- [ARBEITSAUFTRAG] Greife den Auszug über das Wahlprogramm der SPD auf und schreibe ihn nach seinem letzten Satz weiter.

- [ZU LESENDER AUSZUG]

◆ ◆ ◆ ◆

Die Botschaft heißt Schröder

Auf den 153 Seiten ihres Wahlprogramms vollbringen die Sozialdemokraten das stilistische Wunder, ein Konzept ohne jedes Konzept vorzulegen

aus Berlin ULRIKE HERRMANN

Die SPD ist fast 150 Jahre alt, aber sie verhält sich wie ein Erstsemester. Wie ein Student bei seiner ersten Hausarbeit scheinen die Sozialdemokraten zu glauben, dass Ideenmangel nicht auffällt, wenn er nur möglichst umfangreich ausgebreitet wird. Ein Konzept ohne Konzept – dieses stilistische Wunder vollbringt die SPD auf 153 Seiten. So mühevoll lang ist ihr Entwurf zu einem Wahlprogramm. Offiziell nennt es sich unbescheiden-zuversichtlich „Regierungsprogramm“ und wird heute von Gerhard Schröder vorgestellt.

◆ ◆ ◆ ◆

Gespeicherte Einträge

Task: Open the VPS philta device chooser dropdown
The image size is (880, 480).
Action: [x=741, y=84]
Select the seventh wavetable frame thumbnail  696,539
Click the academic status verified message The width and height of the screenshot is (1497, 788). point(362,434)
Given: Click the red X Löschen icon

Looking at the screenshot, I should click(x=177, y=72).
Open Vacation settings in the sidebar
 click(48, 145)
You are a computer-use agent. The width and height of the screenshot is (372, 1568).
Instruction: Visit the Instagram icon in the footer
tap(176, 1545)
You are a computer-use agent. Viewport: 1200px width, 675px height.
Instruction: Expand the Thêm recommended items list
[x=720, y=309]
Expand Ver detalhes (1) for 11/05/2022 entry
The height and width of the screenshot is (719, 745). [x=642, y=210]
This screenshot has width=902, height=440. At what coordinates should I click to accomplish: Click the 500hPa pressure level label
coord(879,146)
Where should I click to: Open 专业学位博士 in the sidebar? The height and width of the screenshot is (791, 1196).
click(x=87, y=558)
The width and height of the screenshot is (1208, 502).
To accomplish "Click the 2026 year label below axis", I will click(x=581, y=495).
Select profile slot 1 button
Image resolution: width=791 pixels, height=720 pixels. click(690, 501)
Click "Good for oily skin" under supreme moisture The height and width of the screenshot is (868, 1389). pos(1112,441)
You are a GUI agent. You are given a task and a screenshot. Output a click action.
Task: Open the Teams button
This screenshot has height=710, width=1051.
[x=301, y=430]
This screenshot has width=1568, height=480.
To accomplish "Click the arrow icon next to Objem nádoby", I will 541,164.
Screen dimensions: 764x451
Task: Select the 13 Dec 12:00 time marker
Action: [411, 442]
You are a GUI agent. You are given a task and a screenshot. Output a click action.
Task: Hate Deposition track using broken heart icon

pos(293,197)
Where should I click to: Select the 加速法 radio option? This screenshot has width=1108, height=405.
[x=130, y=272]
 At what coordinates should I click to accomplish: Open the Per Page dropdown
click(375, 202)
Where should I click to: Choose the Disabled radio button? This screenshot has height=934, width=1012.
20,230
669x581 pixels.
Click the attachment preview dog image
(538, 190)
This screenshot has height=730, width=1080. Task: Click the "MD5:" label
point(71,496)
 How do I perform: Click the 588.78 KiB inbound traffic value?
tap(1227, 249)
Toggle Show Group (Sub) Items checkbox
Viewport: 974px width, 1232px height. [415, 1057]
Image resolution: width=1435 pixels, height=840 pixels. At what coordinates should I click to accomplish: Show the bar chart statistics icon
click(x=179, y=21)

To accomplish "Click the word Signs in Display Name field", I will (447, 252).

◆ ◆ ◆ ◆

- [ERGEBNIS]
Die Nachricht ist eher das Atmosphärische. So adoptiert schon die allererste Kapitelüberschrift einen grünen Kernbegriff. „Politik muss nachhaltig sein“ – das findet jetzt auch die SPD. Botschaft an den Leser: Rot-Grün ist auch ohne Grün möglich. Passend schmückt man sich mit dem Ausstieg aus der Atomenergie oder mit der Ökosteuer. Allerdings ist klar: 2003 wird die letzte Steuerstufe umgesetzt.

Aber das ist ja immerhin eine eindeutige Aussage. Bei der Verteidigungspolitik hat die SPD als Kernerkenntnis zu bieten: „Wir sind ein normales Land geworden.“ Man will sich schon deswegen verstärkt an UN-Friedenseinsätzen beteiligen. Doch mit welcher Ausrüstung? Zur Unterfinanzierung der Bundeswehr, von allen Experten und Generälen beklagt, schweigt das Papier. Es begnügt sich mit einem Bekenntnis zur Wehrpflicht: Sie „bleibt“.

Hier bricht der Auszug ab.